Excerpted text —

<<<<

As a second step, we plotted each conditional distribution as a series of grouped bar charts arranged in facets by POP. Because we wanted to recycle the same layout for several similar variables, we wrapped all of the necessary ggplot2 tools together in a custom function called pma_bars.

Remind me how we built pma_bars

pma_bars <- function(
  title = NULL,     # an optional title 
  subtitle = NULL,  # an optional subtitle 
  xaxis = NULL,     # an optional label for the x-axis (displayed above)
  yaxis = NULL      # an optional label for the y-axis (displayed left)
){
  components <- list(
    theme_pma,
    labs(
      title = title,
      subtitle = subtitle,
      y = str_wrap(yaxis, 10),
      x = NULL,
      fill = NULL
    ),
    scale_x_continuous(
      position = 'bottom',
      sec.axis = sec_axis(trans = ~., name = xaxis, breaks = NULL),
      labels = scales::label_percent()

>>>>

Answer these questions about the excerpt on the pma_bars function:
1. By what variable are the grouped bar charts arranged in facets?
2. What default value does pma_bars give its title argument?
3. Which function from the scales package sets the labels of the x-axis?
The lines that follow the text are not needed for this exercise.

Dataset extract —

<<<<

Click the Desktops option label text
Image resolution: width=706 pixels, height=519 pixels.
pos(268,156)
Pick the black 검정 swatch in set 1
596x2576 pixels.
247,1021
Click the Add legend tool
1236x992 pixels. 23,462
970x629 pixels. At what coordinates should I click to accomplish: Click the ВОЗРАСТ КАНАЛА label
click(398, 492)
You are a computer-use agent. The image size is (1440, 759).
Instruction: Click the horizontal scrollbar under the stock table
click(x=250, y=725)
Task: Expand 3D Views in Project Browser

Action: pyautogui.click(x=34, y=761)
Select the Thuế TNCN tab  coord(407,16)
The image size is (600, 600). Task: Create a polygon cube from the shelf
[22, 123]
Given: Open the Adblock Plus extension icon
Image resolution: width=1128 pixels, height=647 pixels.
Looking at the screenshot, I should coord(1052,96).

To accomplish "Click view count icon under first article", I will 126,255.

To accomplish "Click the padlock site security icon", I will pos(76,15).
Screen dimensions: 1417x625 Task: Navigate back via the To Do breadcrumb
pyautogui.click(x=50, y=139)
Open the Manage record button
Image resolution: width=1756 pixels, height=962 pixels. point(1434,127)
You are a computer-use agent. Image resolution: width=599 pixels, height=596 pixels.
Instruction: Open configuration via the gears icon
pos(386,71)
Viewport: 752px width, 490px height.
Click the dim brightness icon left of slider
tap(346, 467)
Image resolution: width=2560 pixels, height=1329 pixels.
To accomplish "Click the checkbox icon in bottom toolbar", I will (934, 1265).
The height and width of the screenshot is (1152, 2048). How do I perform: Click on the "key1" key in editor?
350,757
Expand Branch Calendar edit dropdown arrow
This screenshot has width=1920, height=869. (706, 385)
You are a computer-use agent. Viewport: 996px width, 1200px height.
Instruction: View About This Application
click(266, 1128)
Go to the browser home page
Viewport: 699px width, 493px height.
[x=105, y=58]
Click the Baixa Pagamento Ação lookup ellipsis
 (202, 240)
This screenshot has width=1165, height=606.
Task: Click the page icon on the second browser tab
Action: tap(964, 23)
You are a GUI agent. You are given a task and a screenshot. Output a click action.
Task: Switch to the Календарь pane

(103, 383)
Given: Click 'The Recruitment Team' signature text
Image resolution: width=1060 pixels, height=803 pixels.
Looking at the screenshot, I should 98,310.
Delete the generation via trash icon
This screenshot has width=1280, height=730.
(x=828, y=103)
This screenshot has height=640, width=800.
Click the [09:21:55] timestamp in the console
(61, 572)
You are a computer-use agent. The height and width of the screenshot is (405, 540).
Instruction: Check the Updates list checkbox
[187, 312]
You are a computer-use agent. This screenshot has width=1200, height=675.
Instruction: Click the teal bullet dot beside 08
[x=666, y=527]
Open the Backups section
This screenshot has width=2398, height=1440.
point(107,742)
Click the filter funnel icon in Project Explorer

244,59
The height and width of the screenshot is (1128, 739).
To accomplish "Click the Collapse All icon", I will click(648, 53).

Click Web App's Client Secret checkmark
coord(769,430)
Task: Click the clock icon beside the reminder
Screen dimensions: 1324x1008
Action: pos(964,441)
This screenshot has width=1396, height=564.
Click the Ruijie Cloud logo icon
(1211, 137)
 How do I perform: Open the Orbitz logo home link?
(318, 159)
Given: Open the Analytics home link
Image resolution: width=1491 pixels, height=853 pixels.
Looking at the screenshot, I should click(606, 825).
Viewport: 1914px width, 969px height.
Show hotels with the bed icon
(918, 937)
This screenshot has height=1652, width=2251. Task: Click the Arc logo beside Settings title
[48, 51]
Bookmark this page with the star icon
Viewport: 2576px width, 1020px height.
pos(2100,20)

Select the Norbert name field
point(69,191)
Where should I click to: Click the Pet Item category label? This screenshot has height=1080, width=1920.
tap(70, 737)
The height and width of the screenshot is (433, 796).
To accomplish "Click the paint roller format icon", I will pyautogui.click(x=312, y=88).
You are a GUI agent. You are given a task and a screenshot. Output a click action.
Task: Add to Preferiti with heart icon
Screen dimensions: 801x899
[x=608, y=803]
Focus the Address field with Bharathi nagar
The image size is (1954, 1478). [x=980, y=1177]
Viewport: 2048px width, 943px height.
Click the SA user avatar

>>>>

Exercise response —
1. POP
2. NULL
3. label_percent()